This recipe consists of two primary components: the chicken with its marinade, and the sauce. Here’s what you’ll need to prepare each:

For the Chicken

  • Chicken thighs – I opted for boneless, skinless chicken thighs, but bone-in will also work, although the marinade won’t penetrate as deeply.
  • Plain yogurt – Greek yogurt is wonderfully rich and thick, making it perfect for this keto chicken dish, but any plain yogurt will suffice.
  • Ginger – You’ll need a decent amount of ginger for this recipe; chop it all at once for convenience.
  • Garlic – Finely minced. Check out the tips section below for my hack on handling ginger and garlic in recipes.
  • Ground coriander – Might be tough to find at regular stores, but you’ll surely find it at an Indian store.
  • Garam masala – Pick some up from the Indian market as well. I often spot it in small boxes with a foil-sealed bag inside to keep the spices fresh. Smart!
  • Cumin
  • Cayenne
  • Salt and pepper

For the Keto Tikka Masala Sauce:

  • Ghee – Or butter.
  • Onion – Fresh yellow or white onion.
  • Ginger – Yes, more ginger.
  • Garlic – Yes, more garlic too.
  • Canned diced tomatoes – One large 28-ounce can.
  • Heavy whipping cream – About one cup.
  • Garam masala
  • Salt and pepper
  • Cilantro – Fresh cilantro, chopped, for garnish.
two servings of keto chicken tikka masala in bowls

Plan Ahead for This Low Carb Tikka Masala Recipe

I won’t sugarcoat it – this restaurant-style chicken tikka masala recipe requires some effort. It’s not a quick fix, nor should it be. The development of flavors takes some time, and the chicken should marinate for a few hours or even overnight for optimal taste.

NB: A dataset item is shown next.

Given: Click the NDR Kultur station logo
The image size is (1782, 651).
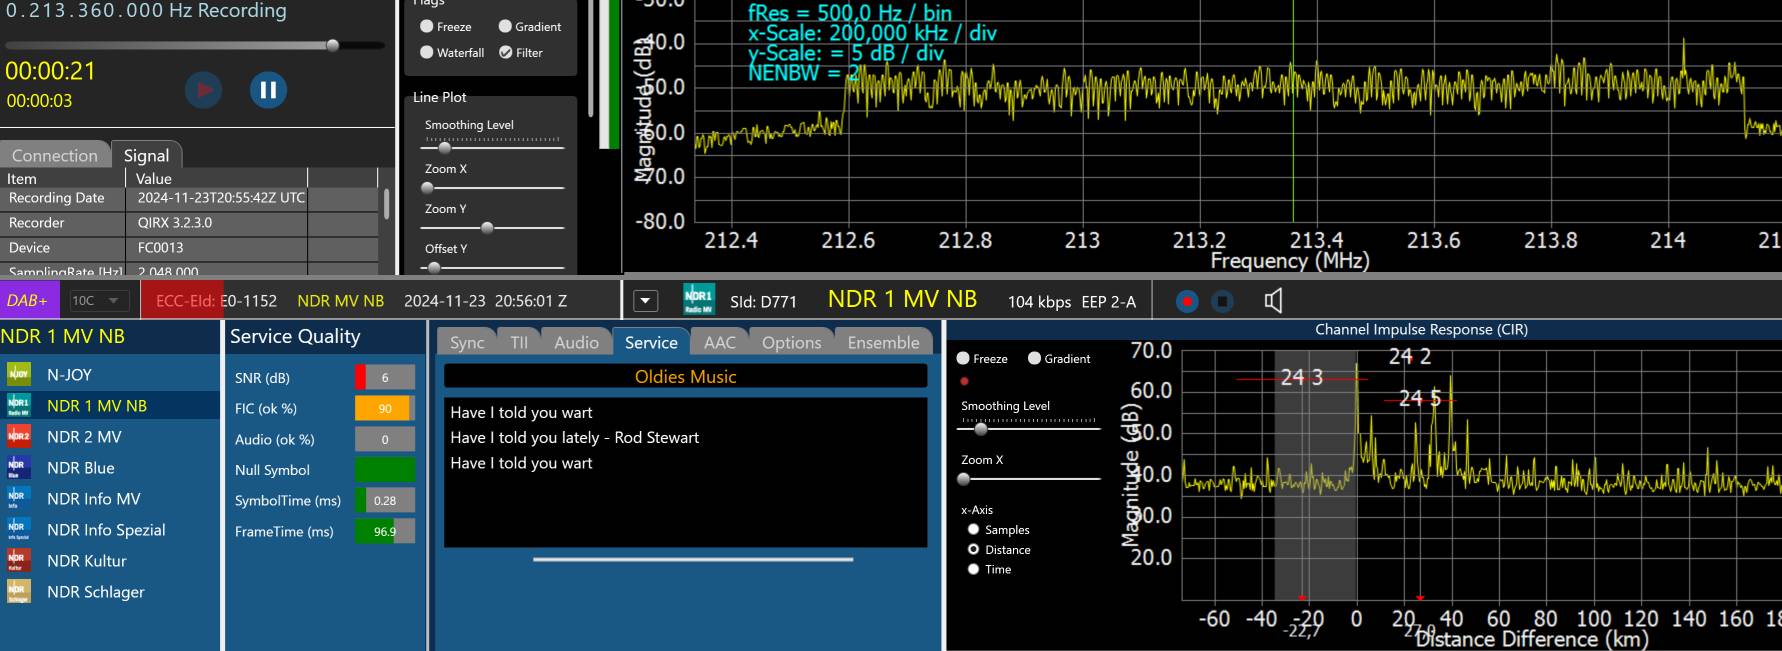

I usually start marinating the chicken the night before, allowing the dish to come together in about 45 minutes the following day.

The flavors even deepen the next day, so leftovers are nothing to worry about. Plus, you can freeze the leftovers, making it a fantastic option for keto meal prep.

How to Make Keto Chicken Tikka Masala

For a complete list of ingredients and instructions, please scroll down to the recipe section at the end of this page.

  1. Mix the yogurt with the ginger, garlic, garam masala, coriander, cumin, cayenne, salt, and pepper.
  2. Add the chicken to the yogurt-spice mixture, ensuring it’s well coated. Cover the bowl with plastic wrap and refrigerate for 2-3 hours or overnight.
  3. After marinating the chicken, prepare the sauce by sautéing the onion in ghee or butter until softened, then adding the ginger and garlic.
  4. Add the tomatoes to the onion mixture, then reduce the heat to a bare simmer. Let this mixture cook for about 30 minutes, or until most of the tomato juice has evaporated and the onions are incredibly soft.
  5. Broil the chicken. While the tomatoes are cooking, place the yogurt-coated chicken on a baking sheet and broil it, about 6 inches from the broiler, for 3-4 minutes, or until it’s browned in spots. It doesn’t need to be fully cooked at this point.
  6. Cut the chicken into 1-inch chunks and set aside for a few minutes.
  7. Puree the tomato-onion mixture using a blender or immersion blender. If using a blender, cover it with a towel and remove the plug to avoid any explosions.
  8. Simmer. Return the smooth sauce to the pan, add the cream, garam masala, and chicken (along with any pan juices). Let the mixture simmer for 10-12 minutes or until the chicken is fully cooked.
  9. Season with salt and pepper, garnish with fresh cilantro, and enjoy!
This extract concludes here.